◆ **SET PROBLEM 1**
In the records, from the line with "Given: Select the 3 months time range" to the line with "[x=16, y=266]", rename "Move tool" to "Hand tool" and leave everything else unchanged. Omit the pictures from your answer.

◆ **TEXT SEGMENT**
+++

FP16 and market support

Bouncing Zabaglione Bros. said:
The same question applies to Nvidia's use of 32 bit over 24 bit doesn't it?

Why does Nvidia have slower 32 bit when they only "needed" 24 bit?
The question you should be asking is why nVidia's 32-bit is slower. It doesn't need to be because nVidia supports 32-bit FP, or because nVidia supports 16-bit FP. There are many, many other differences between the architectures besides the precision differences. FP32 can be every bit as fast as FP24. The main benefit of going FP32 is that one can also support FP16 to some benefit.

And FP32 support is the future. FP32 is required if you want to unify the vertex and pixel pipelines.
 
Chalnoth said:
jvd said:
and whats your point . Ms picked fp24 over fp16 though .
MS picked FP24 and FP16. You are misguided as to how much of a benefit FP24 really is over FP16, as it seems most ATI supporters are.

+++

(Records taken from a collection)
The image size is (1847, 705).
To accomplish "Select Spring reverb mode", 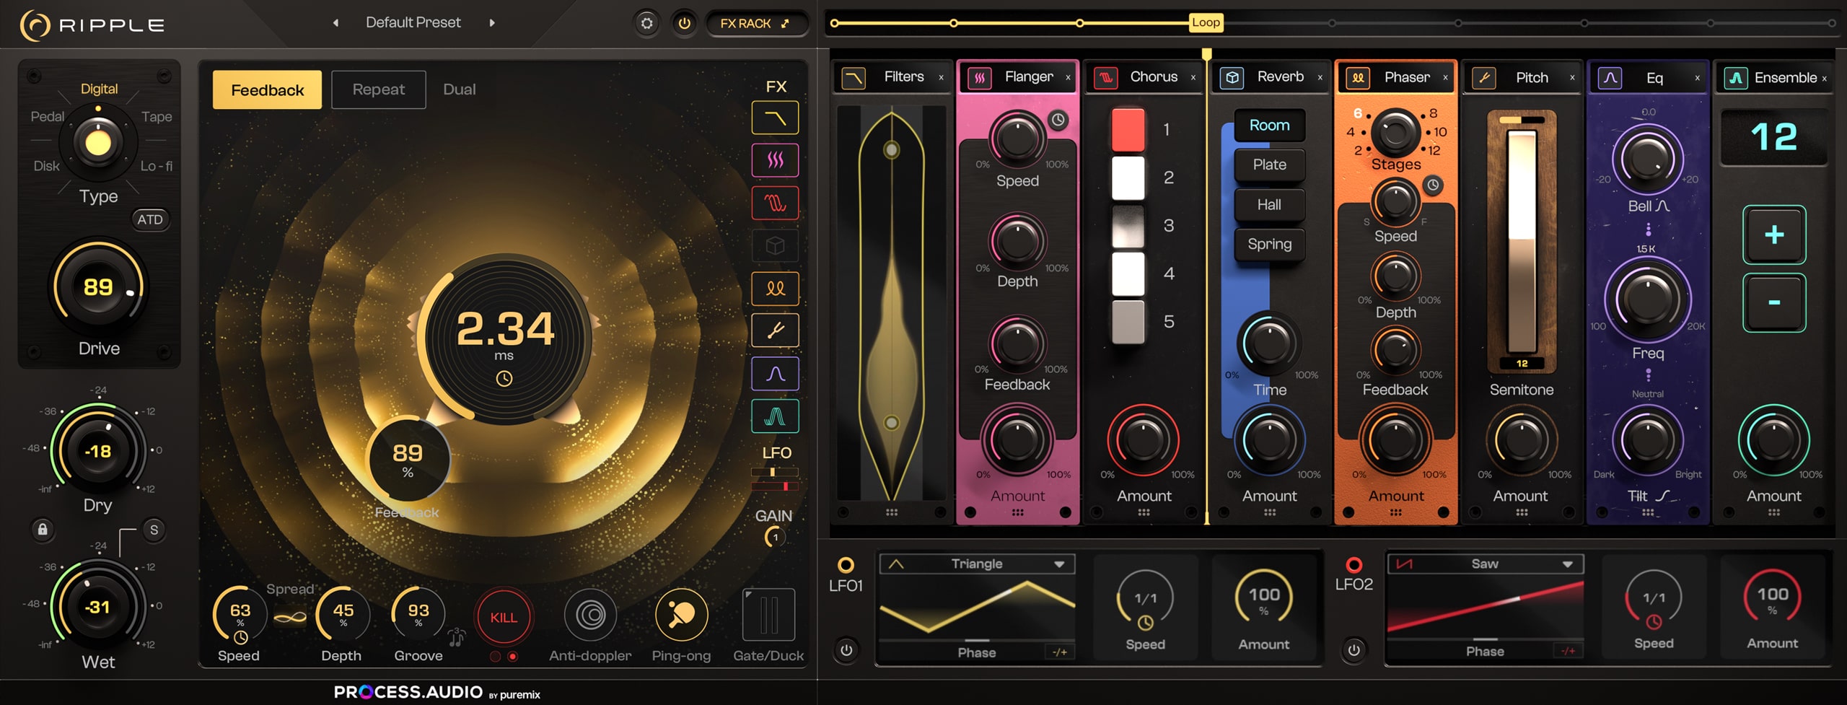I will (x=1268, y=244).
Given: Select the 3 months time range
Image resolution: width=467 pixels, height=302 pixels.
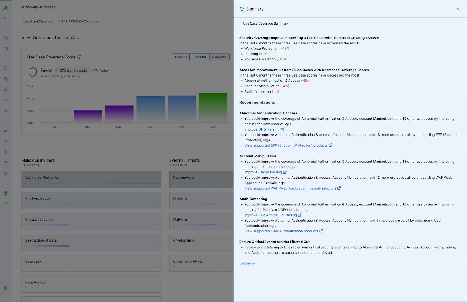Looking at the screenshot, I should pyautogui.click(x=199, y=57).
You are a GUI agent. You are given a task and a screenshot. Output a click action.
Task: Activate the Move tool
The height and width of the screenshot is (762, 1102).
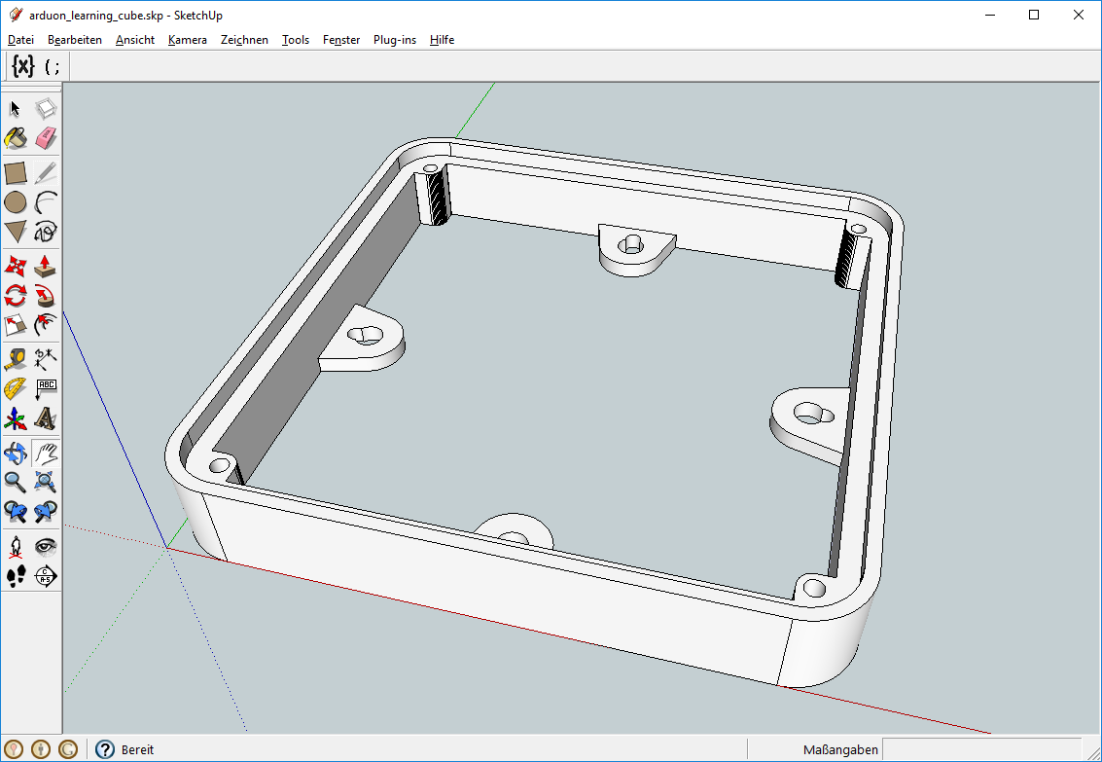[x=16, y=266]
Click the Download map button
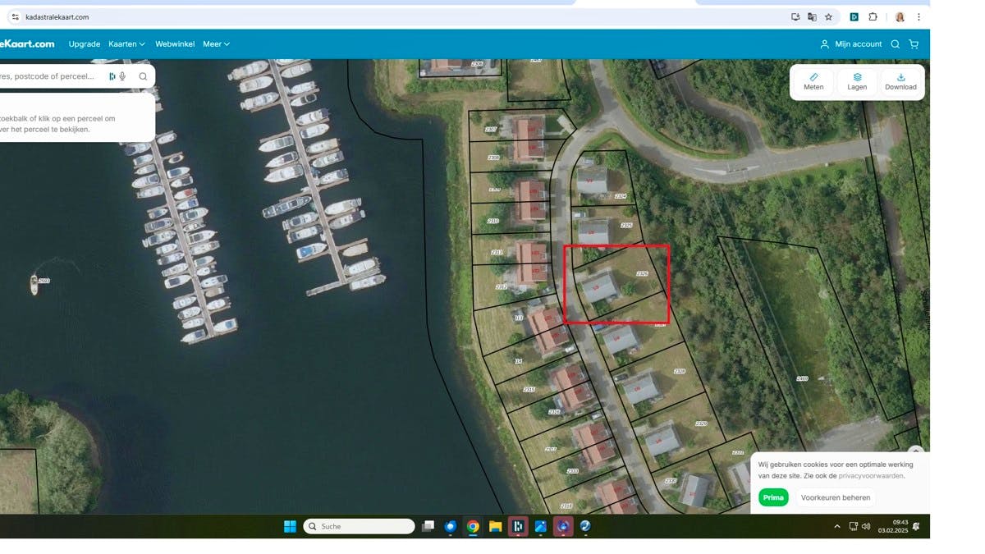Image resolution: width=985 pixels, height=554 pixels. coord(900,82)
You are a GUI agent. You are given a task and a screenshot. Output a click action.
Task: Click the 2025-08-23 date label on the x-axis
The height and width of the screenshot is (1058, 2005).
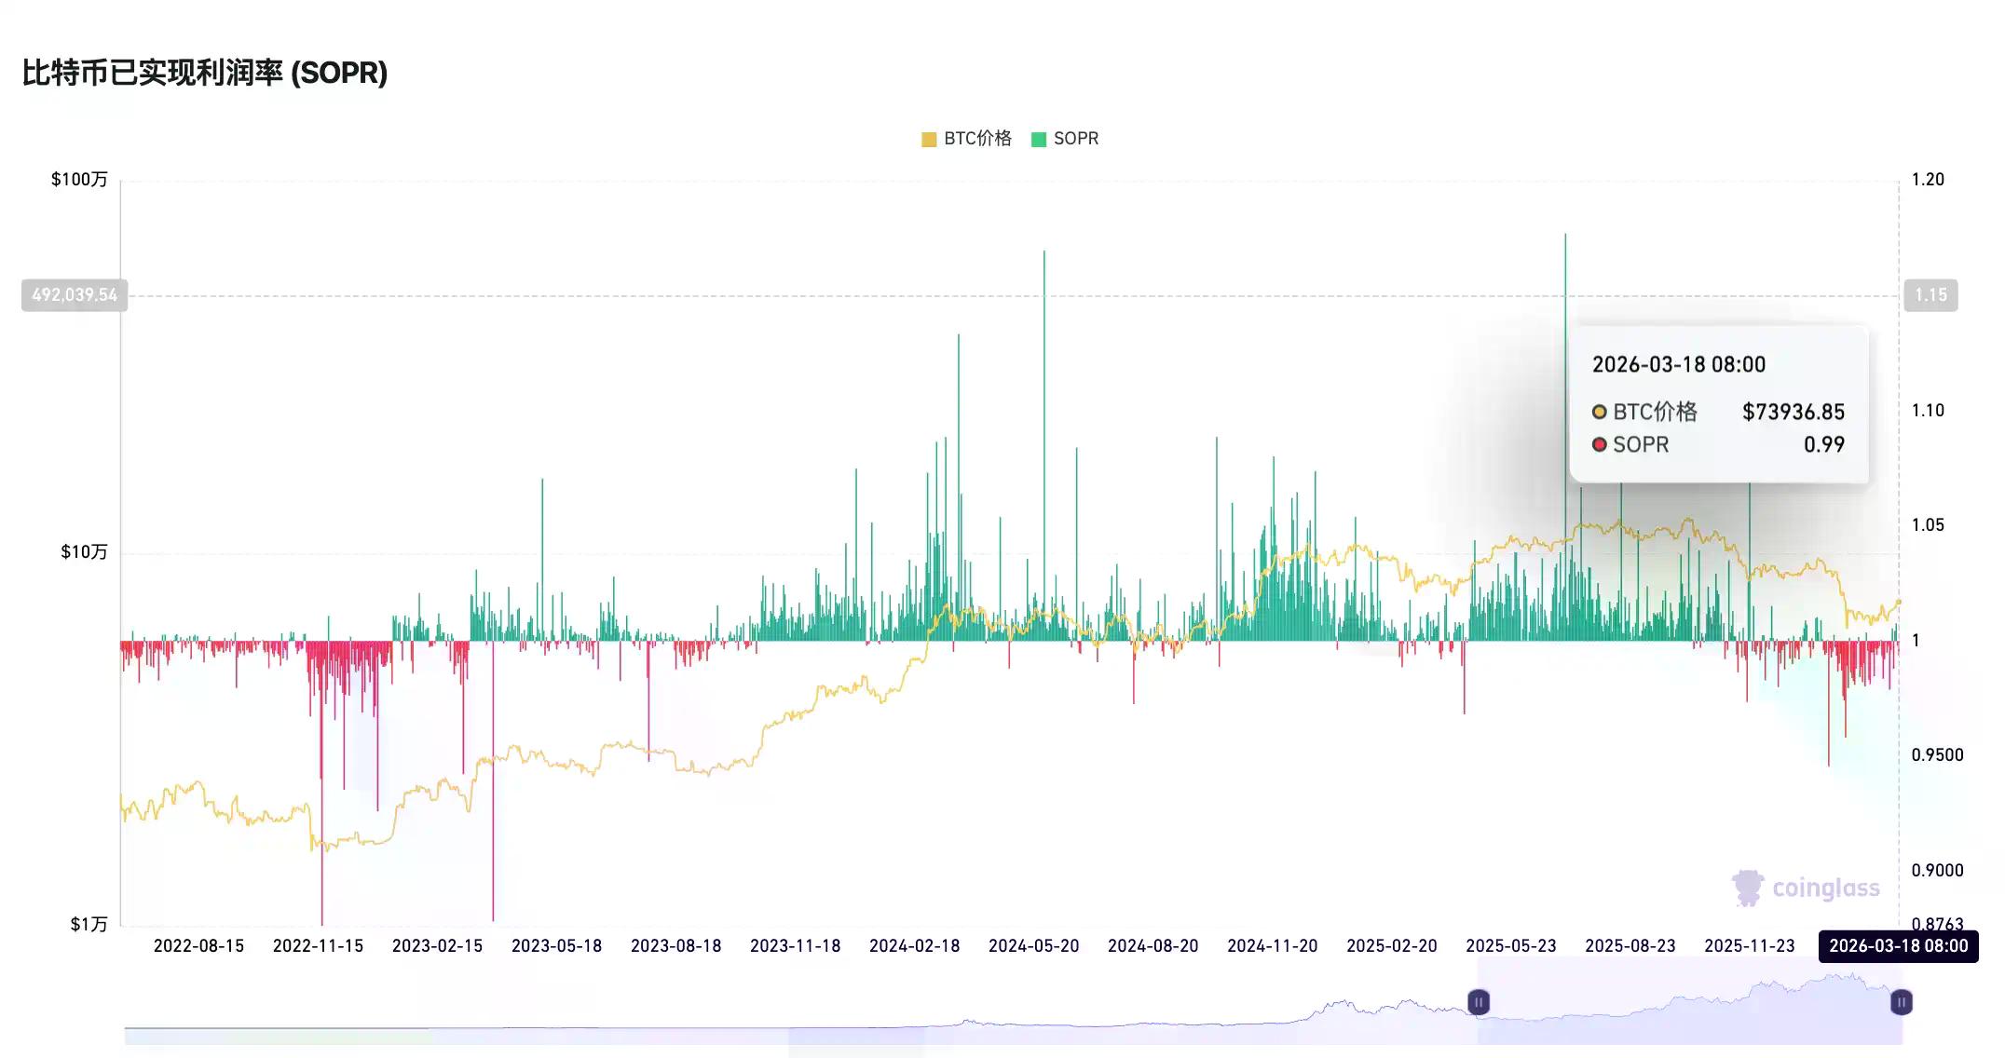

+++

◆ **SET PROBLEM 2**
Duplicate the passage of the FP16 forum thread from "Why does Nvidia" to "and pixel pipelines." word for word.

◆ **TASK RESPONSE 1**
Given: Select the 3 months time range
Image resolution: width=467 pixels, height=302 pixels.
Looking at the screenshot, I should pyautogui.click(x=199, y=57).
You are a GUI agent. You are given a task and a screenshot. Output a click action.
Task: Activate the Hand tool
The height and width of the screenshot is (762, 1102).
[x=16, y=266]

◆ **TASK RESPONSE 2**
Why does Nvidia have slower 32 bit when they only "needed" 24 bit?
The question you should be asking is why nVidia's 32-bit is slower. It doesn't need to be because nVidia supports 32-bit FP, or because nVidia supports 16-bit FP. There are many, many other differences between the architectures besides the precision differences. FP32 can be every bit as fast as FP24. The main benefit of going FP32 is that one can also support FP16 to some benefit.

And FP32 support is the future. FP32 is required if you want to unify the vertex and pixel pipelines.